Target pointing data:
···

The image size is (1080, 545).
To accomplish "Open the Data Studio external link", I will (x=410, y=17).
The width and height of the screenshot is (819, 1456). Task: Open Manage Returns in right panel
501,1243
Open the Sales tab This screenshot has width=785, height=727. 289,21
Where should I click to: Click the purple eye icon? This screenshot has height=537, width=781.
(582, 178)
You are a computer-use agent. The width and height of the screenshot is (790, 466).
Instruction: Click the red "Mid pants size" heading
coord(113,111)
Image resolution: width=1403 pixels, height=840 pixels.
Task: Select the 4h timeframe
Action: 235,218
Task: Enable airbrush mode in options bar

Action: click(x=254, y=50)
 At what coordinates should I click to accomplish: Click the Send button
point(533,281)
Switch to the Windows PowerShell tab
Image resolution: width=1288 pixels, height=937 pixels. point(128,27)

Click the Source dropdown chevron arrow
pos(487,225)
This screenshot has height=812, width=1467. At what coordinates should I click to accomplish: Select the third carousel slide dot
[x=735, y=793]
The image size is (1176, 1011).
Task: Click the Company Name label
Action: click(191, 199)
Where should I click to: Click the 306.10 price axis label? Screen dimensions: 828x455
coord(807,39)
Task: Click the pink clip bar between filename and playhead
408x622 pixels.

···

**Exercise objective:**
Copy every line of the listing above word for word, keeping the original order.

**Exercise answer:**
The image size is (1080, 545).
To accomplish "Open the Data Studio external link", I will (x=410, y=17).
The width and height of the screenshot is (819, 1456). Task: Open Manage Returns in right panel
501,1243
Open the Sales tab This screenshot has width=785, height=727. 289,21
Where should I click to: Click the purple eye icon? This screenshot has height=537, width=781.
(582, 178)
You are a computer-use agent. The width and height of the screenshot is (790, 466).
Instruction: Click the red "Mid pants size" heading
coord(113,111)
Image resolution: width=1403 pixels, height=840 pixels.
Task: Select the 4h timeframe
Action: 235,218
Task: Enable airbrush mode in options bar

Action: click(x=254, y=50)
 At what coordinates should I click to accomplish: Click the Send button
point(533,281)
Switch to the Windows PowerShell tab
Image resolution: width=1288 pixels, height=937 pixels. point(128,27)

Click the Source dropdown chevron arrow
pos(487,225)
This screenshot has height=812, width=1467. At what coordinates should I click to accomplish: Select the third carousel slide dot
[x=735, y=793]
The image size is (1176, 1011).
Task: Click the Company Name label
Action: click(191, 199)
Where should I click to: Click the 306.10 price axis label? Screen dimensions: 828x455
coord(807,39)
Task: Click the pink clip bar between filename and playhead
408x622 pixels.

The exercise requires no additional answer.